*WRITTEN INSTRUCTION*: Pick out each line in the entries below that contains the string "Given", with uppercase and lowercase matching, and copy those lines in full.

*SUPPLIED INFORMATION*:
------------------------------------------------------------------------

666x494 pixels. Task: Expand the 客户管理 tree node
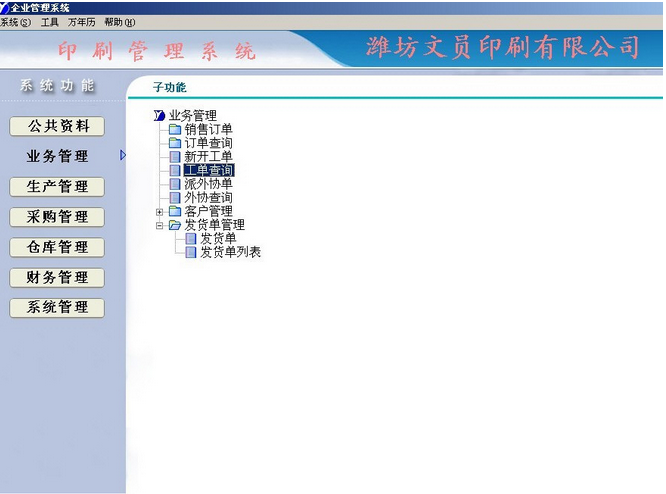point(159,212)
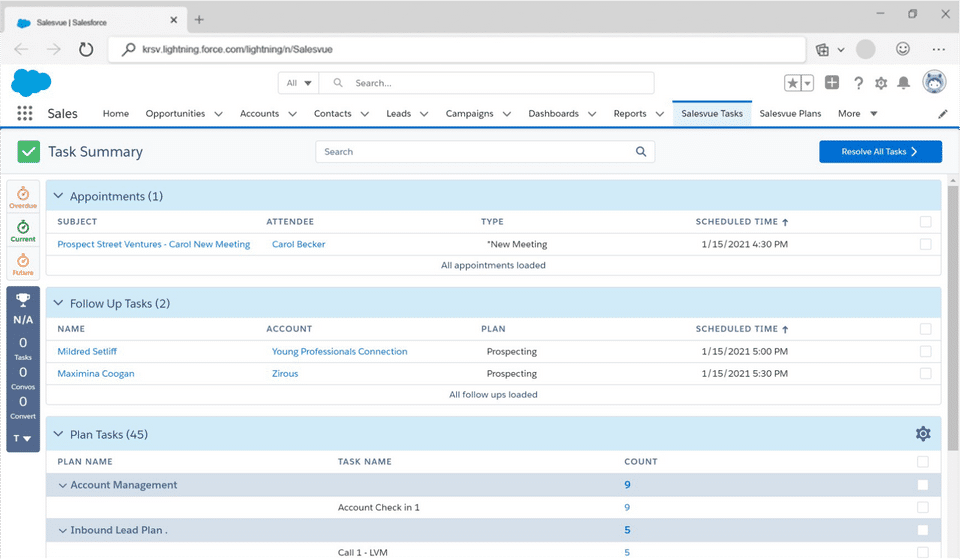Open the Plan Tasks settings gear

[x=922, y=434]
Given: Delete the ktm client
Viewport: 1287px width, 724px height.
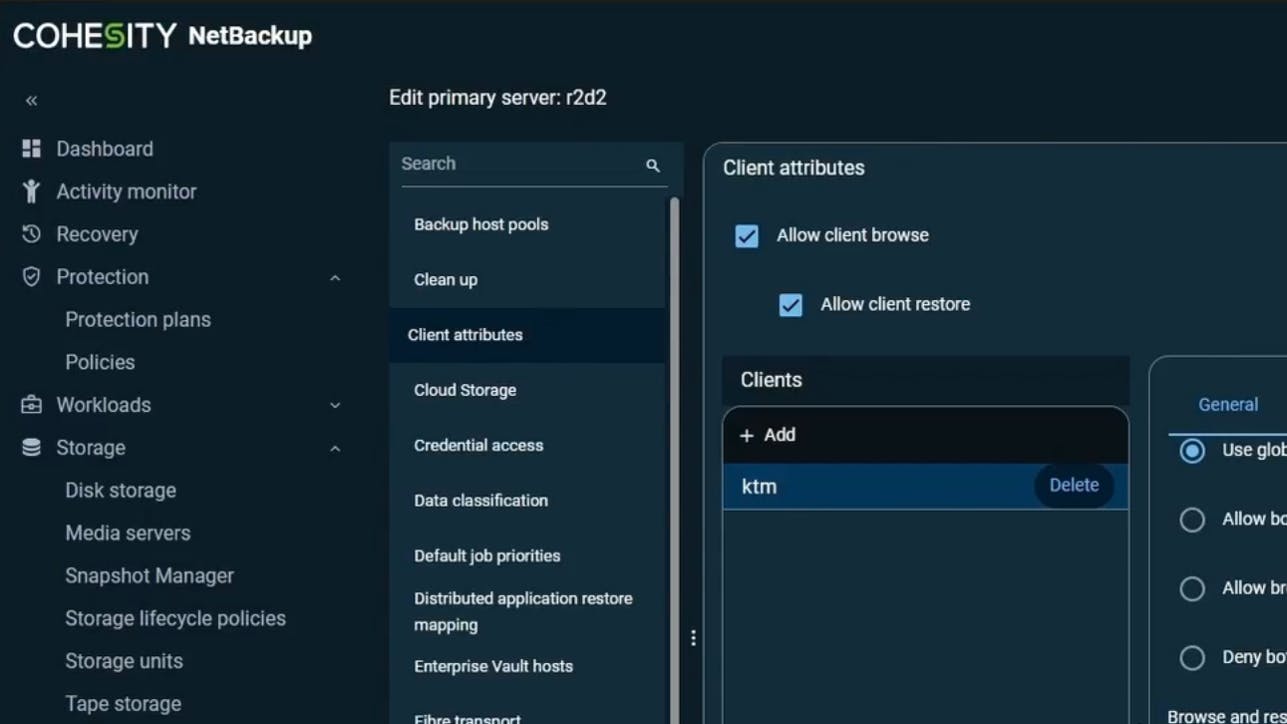Looking at the screenshot, I should [1073, 486].
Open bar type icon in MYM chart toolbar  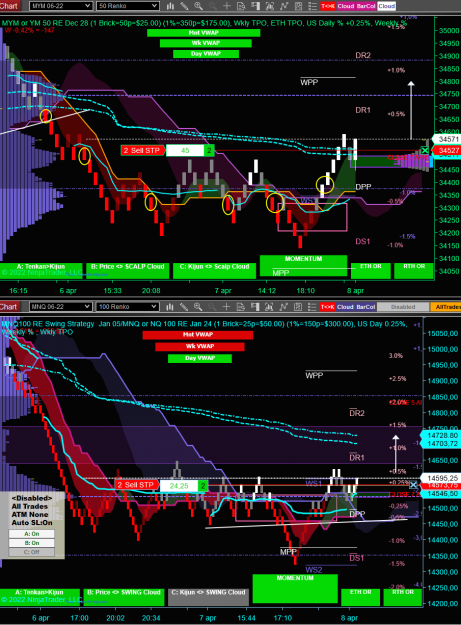click(170, 6)
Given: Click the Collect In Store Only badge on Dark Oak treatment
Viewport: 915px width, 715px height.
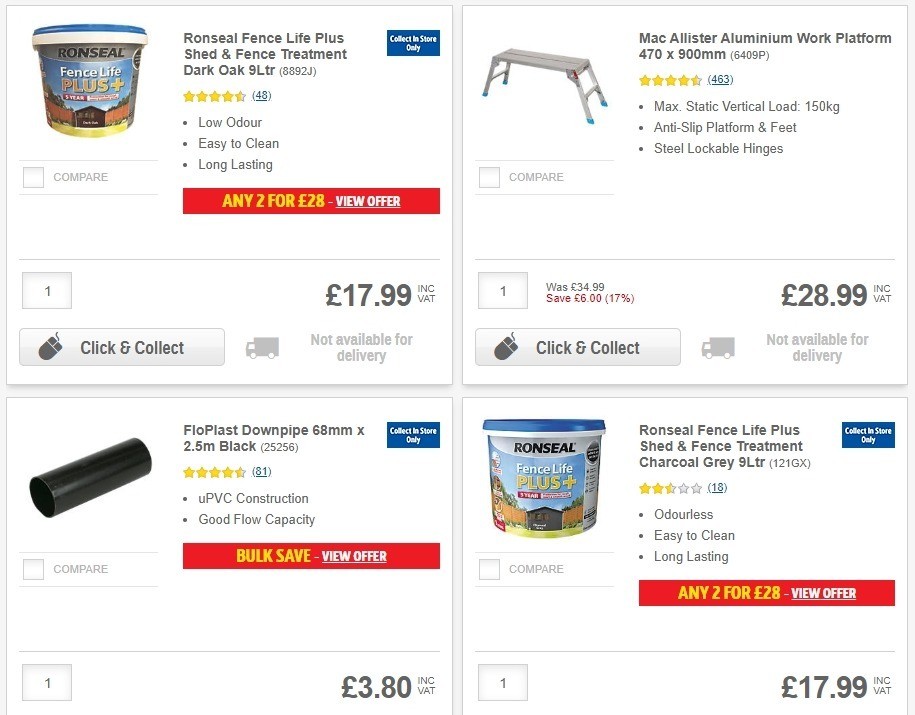Looking at the screenshot, I should pyautogui.click(x=412, y=44).
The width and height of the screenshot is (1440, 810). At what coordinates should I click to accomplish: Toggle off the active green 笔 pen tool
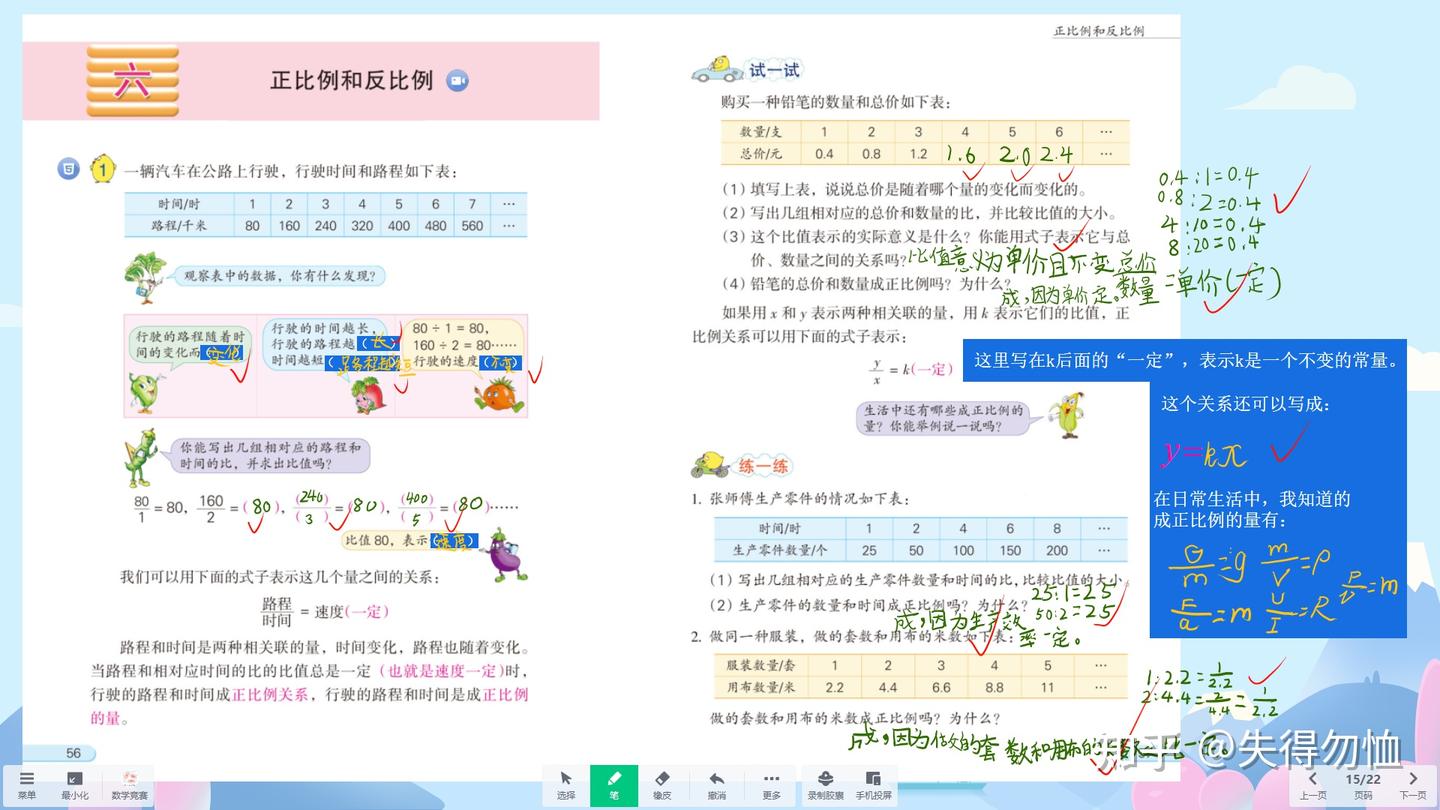614,785
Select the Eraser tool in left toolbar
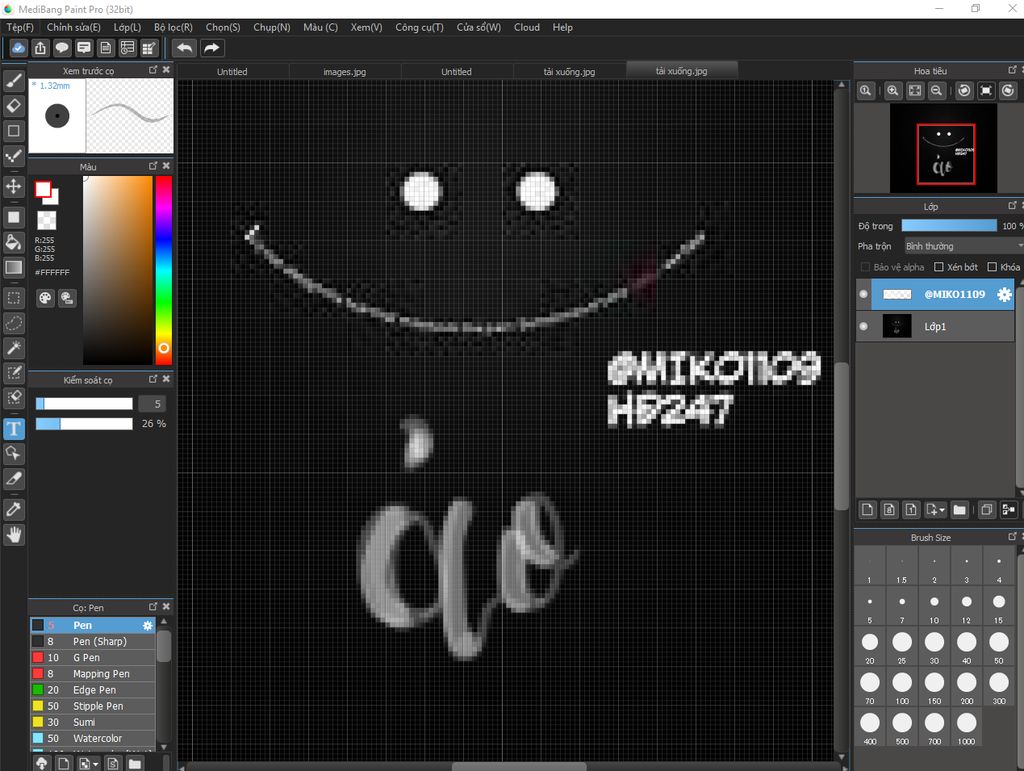This screenshot has height=771, width=1024. (x=14, y=105)
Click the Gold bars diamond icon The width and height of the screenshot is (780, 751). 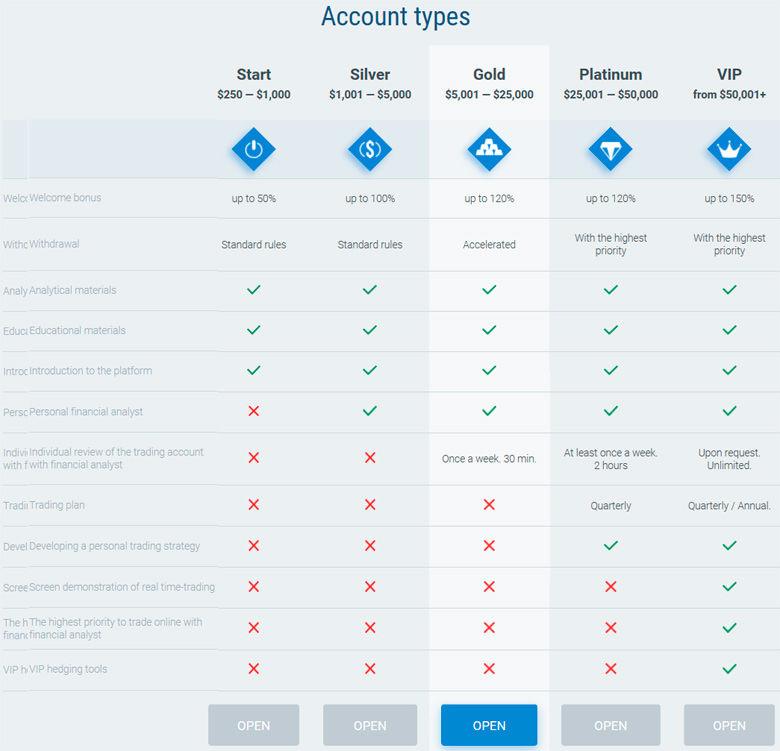[x=489, y=149]
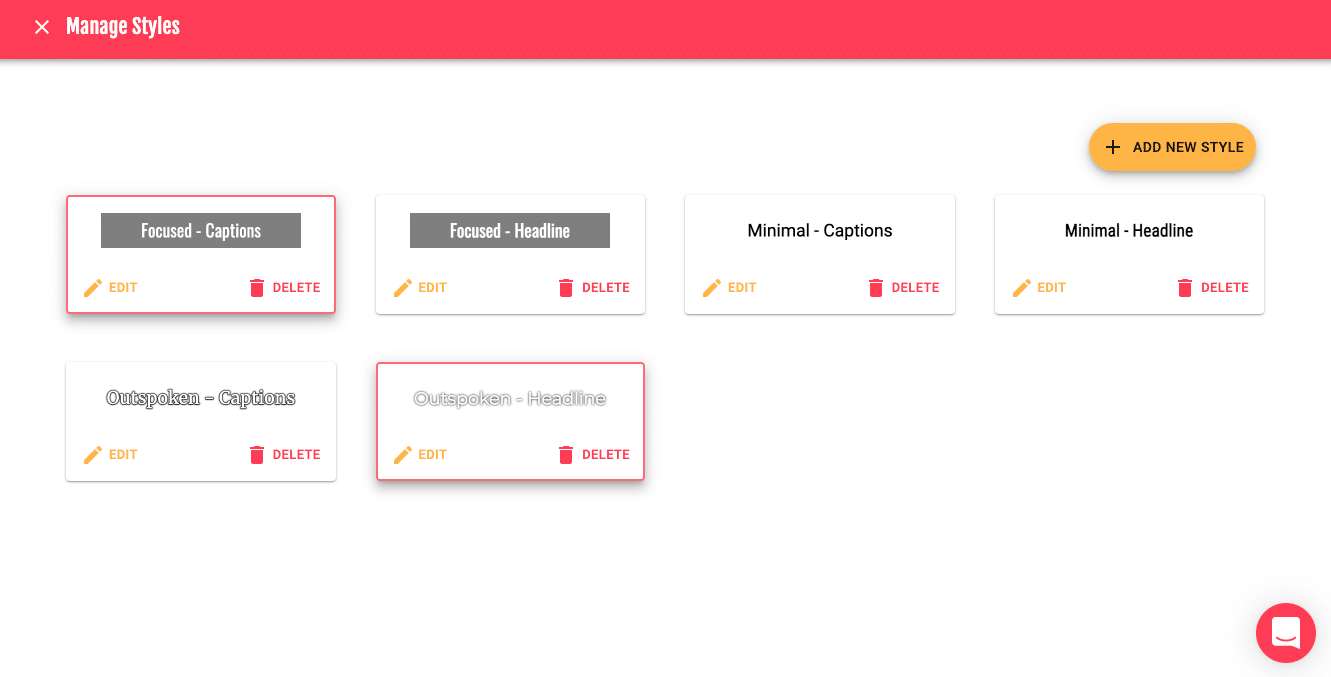Viewport: 1331px width, 677px height.
Task: Click the plus icon on Add New Style
Action: tap(1113, 147)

------------------------------------------------------------------------

*RIGHT ANSWER*:
Given: Delete the ktm client
Given: Click the Collect In Store Only badge on Dark Oak treatment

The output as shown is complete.